ShowTable of Contents
IBM® WebSphere® Portal (hereafter called “Portal”), with or without IBM Web Content ManagerTM (hereafter called WCM), performs well only with effective caching. There are multiple levels and types of caching within Portal/WCM, including HTTP caching, DynaCache caching, and other custom JavaTM caches.
Out of the box, Portal/WCM is not configured (from a caching perspective) for production loads; instead, it's configured for development usage with all features enabled. For a production environment, Portal (without cache enablement and tuning) is not able to support medium to large transaction rates effectively.
Preparing Portal for a production environment requires effective caching to improve the performance of the Portal/WCM server. This includes improving the caching of the pages, portlets, themes, and static resources.
Although there are various layers of caching available, the single most effective cache option is to cache the HTML rendered for the whole Portal page, including caching the static resources referenced by the page.
The next most effective solution is to cache the HTML for each portlet prior to rendering (portlet caching), and this solution is followed by caching the content of each portlet so that dynamic generation of the portlet is faster.
Note that, as pages and portlets become more cached (that is, there is a higher probability that what the user needs already exists in a cache), the content must become less personalized to the user.

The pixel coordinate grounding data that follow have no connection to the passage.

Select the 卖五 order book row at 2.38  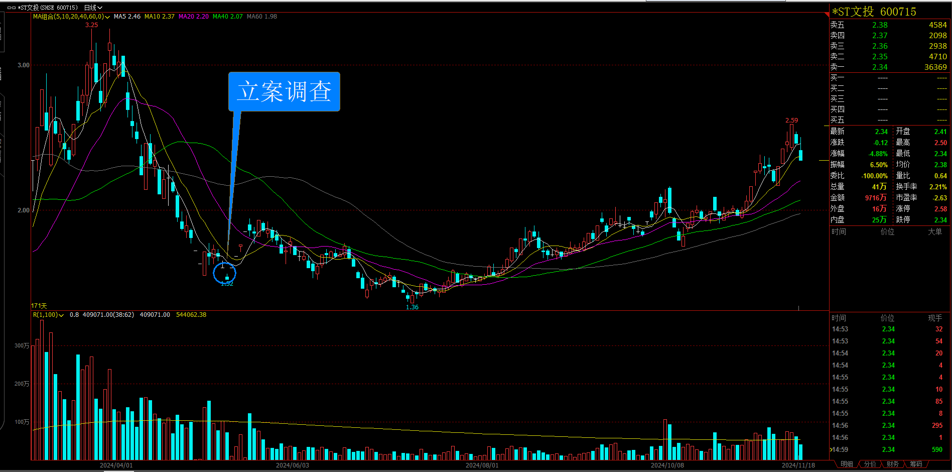(x=888, y=25)
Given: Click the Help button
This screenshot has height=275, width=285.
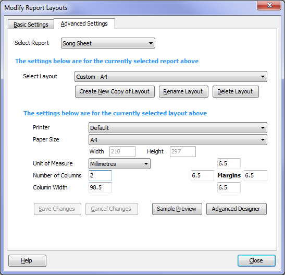Looking at the screenshot, I should pos(27,260).
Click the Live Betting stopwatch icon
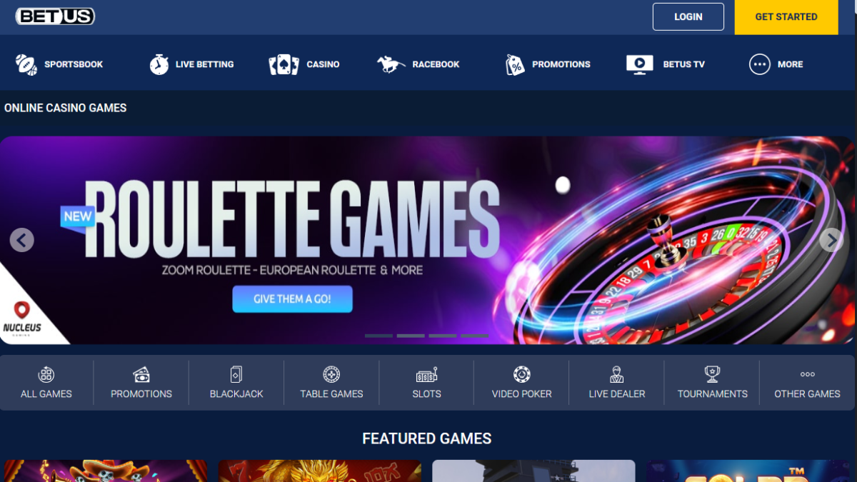 tap(159, 64)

Because it is not enabled by default, caching of anonymous Portal pages is rarely done. An anonymous Portal page is a page that can be rendered to a user without that user being authenticated to Portal. In contrast, an authenticated page is protected by access control and requires a user to be logged in to Portal to view it.
Note that a page may be both available to authenticated as well as anonymous users. The page may be identical in either case, or the content may be tailored based on authenticated versus anonymous access.

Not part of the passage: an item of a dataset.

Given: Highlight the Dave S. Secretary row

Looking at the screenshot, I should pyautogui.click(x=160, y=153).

As anonymous pages are often the initial page of a Portal (also known as the “homepage”), the homepage often has the highest render count of any page in that Portal. For that reason, more CPU cycles are spent rendering this anonymous home page than most all other pages, assuming there is no caching. Therefore, if the caching of this anonymous home page can be improved, the CPU usage of the Portal can be reduced and thus the overall throughput is greatly improved.
The best practice is to wait to authenticate a user until that user actually needs to see pages that are personalized for their individual needs. The homepage---or any other anonymous page---usually informs users about services or products about the company overall, so by making the homepage both anonymous and cached, you can greatly improve Portal performance.
This article explains the rationale for using anonymous pages as well as a process for configuring Portal, WCM, and the Web server to yield maximum performance.
Why use and cache anonymous pages?
CPU cost of anonymous pages
As stated above, an anonymous user is one who renders pages from Portal but does not authenticate to it; Portal renders to that user a generic page. This distinction of authenticated versus anonymous access is important in Portal for many reasons.
Most importantly, the act of accessing an authenticated page in Portal for the first time is much more expensive (in terms of CPU cycles) than hitting that same page anonymously. This is because there are many internal caches that must be built “per user” for access control purposes as the user authenticates. Sessions must also be created for authenticated users.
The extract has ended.